Background: Venom immunotherapy (VIT) is a treatment with established efficacy for the prevention of repeated anaphylactic reactions in patients with Hymenoptera allergy, which also allows patients to discontinue carrying an EpiPen. Despite their merits, both treatments can have negative aspects potentially important to patients.
Objective: We examined possible negative aspects of the EpiPen in comparison with VIT as perceived by patients.
Methods: Positive and negative aspects of both treatments were measured by using a burden of treatment questionnaire together with statements about the EpiPen.

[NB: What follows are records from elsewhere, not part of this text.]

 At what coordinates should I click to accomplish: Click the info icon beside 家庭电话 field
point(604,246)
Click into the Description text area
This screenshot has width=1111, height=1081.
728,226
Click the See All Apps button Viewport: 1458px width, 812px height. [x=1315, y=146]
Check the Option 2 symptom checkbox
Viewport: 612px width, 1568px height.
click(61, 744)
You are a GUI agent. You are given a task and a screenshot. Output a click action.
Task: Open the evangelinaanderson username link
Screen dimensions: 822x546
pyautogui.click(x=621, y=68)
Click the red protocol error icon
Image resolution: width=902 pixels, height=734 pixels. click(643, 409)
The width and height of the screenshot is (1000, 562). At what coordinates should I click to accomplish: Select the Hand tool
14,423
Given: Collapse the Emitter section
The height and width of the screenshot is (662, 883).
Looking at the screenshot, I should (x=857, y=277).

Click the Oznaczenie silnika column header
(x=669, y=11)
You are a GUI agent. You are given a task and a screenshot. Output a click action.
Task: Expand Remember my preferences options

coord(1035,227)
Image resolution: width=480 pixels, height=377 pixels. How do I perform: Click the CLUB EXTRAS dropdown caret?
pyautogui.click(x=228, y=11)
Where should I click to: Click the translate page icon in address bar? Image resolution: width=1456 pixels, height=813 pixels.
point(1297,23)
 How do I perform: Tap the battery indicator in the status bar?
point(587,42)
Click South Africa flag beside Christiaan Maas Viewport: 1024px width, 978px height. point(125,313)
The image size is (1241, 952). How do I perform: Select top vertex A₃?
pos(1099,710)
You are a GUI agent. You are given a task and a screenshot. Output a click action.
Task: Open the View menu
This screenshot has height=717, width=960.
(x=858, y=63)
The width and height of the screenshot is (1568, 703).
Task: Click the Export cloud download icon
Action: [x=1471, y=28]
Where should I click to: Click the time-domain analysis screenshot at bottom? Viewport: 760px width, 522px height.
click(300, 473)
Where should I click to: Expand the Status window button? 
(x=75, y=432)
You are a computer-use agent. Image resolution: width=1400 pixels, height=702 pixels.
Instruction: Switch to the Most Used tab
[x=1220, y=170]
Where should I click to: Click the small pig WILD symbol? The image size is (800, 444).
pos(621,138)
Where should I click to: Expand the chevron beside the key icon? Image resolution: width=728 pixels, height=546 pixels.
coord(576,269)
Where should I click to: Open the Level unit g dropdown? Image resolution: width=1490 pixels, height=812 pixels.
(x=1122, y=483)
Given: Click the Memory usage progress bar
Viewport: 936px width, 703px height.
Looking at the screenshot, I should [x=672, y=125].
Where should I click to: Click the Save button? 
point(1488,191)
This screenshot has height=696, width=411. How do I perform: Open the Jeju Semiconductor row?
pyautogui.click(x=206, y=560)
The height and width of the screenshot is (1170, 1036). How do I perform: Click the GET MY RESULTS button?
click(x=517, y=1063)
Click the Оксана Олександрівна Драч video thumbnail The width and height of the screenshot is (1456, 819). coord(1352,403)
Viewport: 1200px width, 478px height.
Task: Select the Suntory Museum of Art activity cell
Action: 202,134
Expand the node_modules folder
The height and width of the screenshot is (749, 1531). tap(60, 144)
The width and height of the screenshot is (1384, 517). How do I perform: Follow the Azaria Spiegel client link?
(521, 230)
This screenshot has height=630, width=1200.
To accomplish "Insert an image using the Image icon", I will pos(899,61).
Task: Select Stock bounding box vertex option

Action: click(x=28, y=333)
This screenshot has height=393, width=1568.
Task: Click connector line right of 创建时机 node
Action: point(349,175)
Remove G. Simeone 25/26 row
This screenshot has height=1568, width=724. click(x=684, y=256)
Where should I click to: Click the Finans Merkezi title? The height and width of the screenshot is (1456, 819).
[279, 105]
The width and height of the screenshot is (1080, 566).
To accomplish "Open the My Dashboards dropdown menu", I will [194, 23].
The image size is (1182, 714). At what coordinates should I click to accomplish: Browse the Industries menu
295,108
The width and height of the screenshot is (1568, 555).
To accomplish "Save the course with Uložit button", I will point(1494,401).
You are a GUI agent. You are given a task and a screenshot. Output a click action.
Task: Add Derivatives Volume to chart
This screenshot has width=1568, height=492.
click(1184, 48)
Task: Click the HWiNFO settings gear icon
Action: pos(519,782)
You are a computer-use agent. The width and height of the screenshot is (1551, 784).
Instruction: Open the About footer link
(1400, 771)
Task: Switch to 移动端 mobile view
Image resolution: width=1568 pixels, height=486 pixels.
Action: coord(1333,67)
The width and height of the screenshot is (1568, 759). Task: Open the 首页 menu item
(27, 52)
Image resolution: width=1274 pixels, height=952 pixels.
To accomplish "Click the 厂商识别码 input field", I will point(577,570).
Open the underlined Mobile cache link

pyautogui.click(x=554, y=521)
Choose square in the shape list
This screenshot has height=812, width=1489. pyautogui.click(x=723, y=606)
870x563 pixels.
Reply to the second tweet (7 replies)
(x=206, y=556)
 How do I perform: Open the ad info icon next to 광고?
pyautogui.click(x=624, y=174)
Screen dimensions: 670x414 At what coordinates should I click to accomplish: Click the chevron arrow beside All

Results: One hundred ninety-three patients were included, of whom 94 consented to randomization: 47 received VIT, and 47 received the EpiPen. Of the remaining 99, 75 chose VIT, and 26 chose the EpiPen. Of the patients receiving VIT, 91.5% were (extremely) positive about their treatment, and 85% would choose VIT again. Of the patients receiving the EpiPen, only 48% were positive about their treatment, and even of these patients, 68% preferred to be treated with VIT after 1 year of carrying the EpiPen. Although most patients indicated that it is reassuring to carry an EpiPen and makes them feel safe, many patients also indicated that it is inconvenient and troublesome. Especially patients who were negative about the EpiPen indicated that they would not dare use the EpiPen if necessary and were afraid at possible side effects.
Conclusion: In contrast to VIT, the EpiPen is perceived as burdensome by most patients with venom allergy. For most patients, an EpiPen is an unsuitable definitive treatment.
Clinical implications: As VIT enables patients with venom allergy to get rid of the EpiPen, patients should be offered VIT.